Sadie Keljikian, Express Trade Capital
For many years, the gender wage gap has been the topic of numerous discussions, articles and debates. Despite increasing attention on the subject, most business owners genuinely believe that they pay all of their employees fairly and based on merit. Counterintuitive as it may be, the most confident CEOs are often the worst offenders.
A number of factors like career choices and discriminatory family leave laws contribute to the wage gap, but research indicates that these contributors don’t make enough difference to account for the disparity. Unfortunately, the biggest contributors tend to be a combination of archaic gender roles and double standards with regard to negotiation and self-promotion. On average in the US, women earn 79.6% of the salary a man earns in the same full-time, year-round employment conditions. Although the gap has certainly decreased over the years, we’ve got a long way to go, particularly among small and mid-sized businesses, before achieving equity.

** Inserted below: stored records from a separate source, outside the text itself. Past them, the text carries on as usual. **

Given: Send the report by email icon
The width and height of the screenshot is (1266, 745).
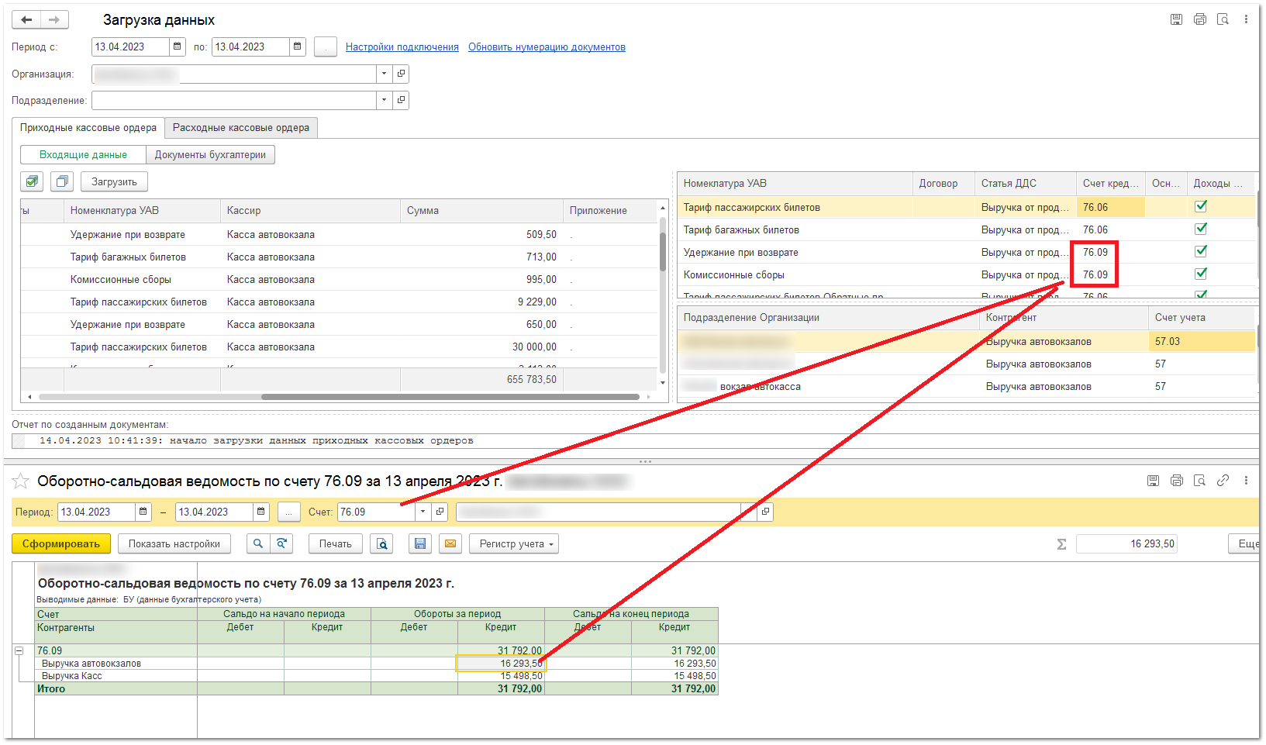Looking at the screenshot, I should click(450, 544).
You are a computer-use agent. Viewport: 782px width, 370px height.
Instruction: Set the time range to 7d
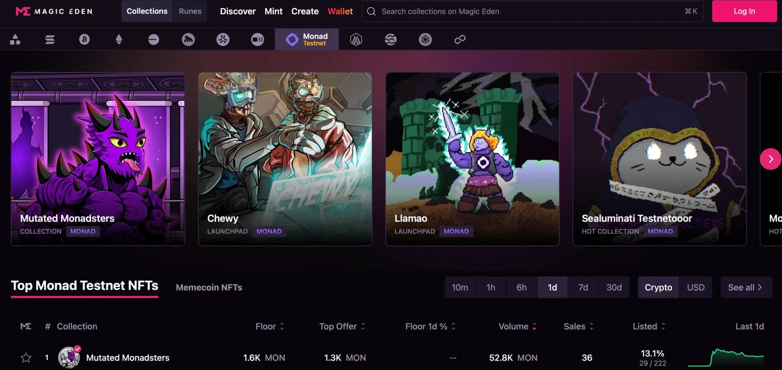click(x=583, y=287)
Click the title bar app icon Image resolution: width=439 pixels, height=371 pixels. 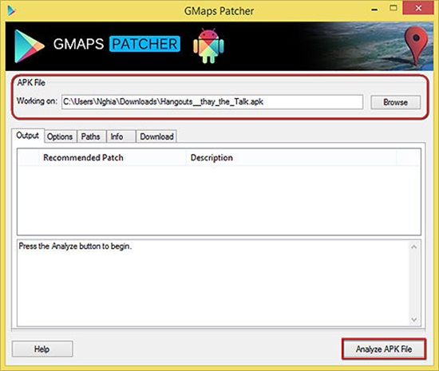(11, 10)
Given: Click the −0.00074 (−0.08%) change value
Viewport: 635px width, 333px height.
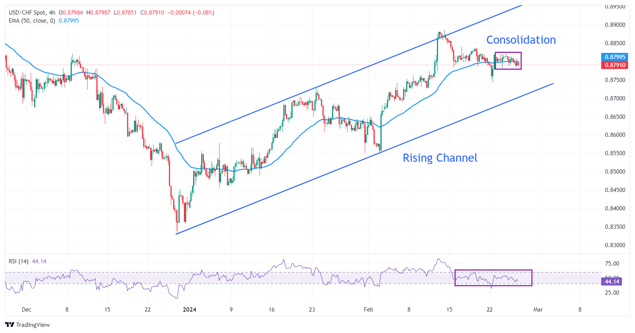Looking at the screenshot, I should pyautogui.click(x=190, y=13).
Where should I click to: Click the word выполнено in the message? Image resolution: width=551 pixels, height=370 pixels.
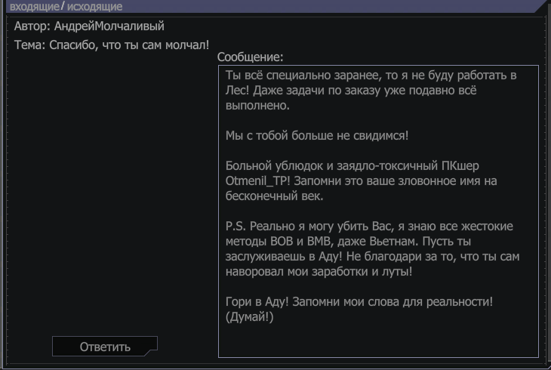(x=255, y=106)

Interestingly, companies that genuinely believe that they pay their employees fairly and based on merit often contribute most to the wage gap. For example, 91% of Midwestern employers claim that they pay their employees fairly, but the region has the widest discrepancy in the country, with female employees making an average of 43% less than their male peers. There are several reasons for the dramatic difference between perception and reality, but it primarily boils down to subjectivity of performance reviews and raises combined with (perhaps unintentional) discrimination. These issues are particularly prevalent at small companies where roles and responsibilities can be somewhat vague, complicating the potential for equal compensation. Another common road block on the path to equity is the fact that male employees are statistically far more likely to negotiate a starting salary or a raise than their female colleagues. In fact, even when women do attempt to negotiate, they are often seen as pushy or demanding, where their male colleagues are seen as decisive and empowered for doing the same thing.
Knowing all this, you may be wondering: what can I do to ensure that I’m paying my employees fairly? There are several ways to combat the factors that may lead you to unintentionally contribute to the wage gap. Start by researching anti-discrimination laws on the federal and state level to ensure that you are compliant. Then, simply look at the numbers and see if there is a disparity between the salaries of your male employees and those of your female employees at the same level. If you find that there is, consider why. It may be wise to standardize starting salaries, raises and/or bonuses based on position or level rather than allowing employees to negotiate them.
If, however, you find that your male employees are mostly or all in higher-paid positions than your female employees, you may want to reconsider your criteria for those positions and whether it offers an advantage to men over women. Take this opportunity to evaluate advancement opportunities across your company. If men are at a consistent advantage, give your female employees the opportunity to prove their worth and compete with their male colleagues on a level playing field.
Whether or not you unintentionally offer greater advantages to some employees than others, it is always worth evaluating the contributors that lead to promotions and raises on a company-wide scale. You may notice a discrepancy between competence and compensation and at the end of the day, delegating responsibility to your best people is always wise.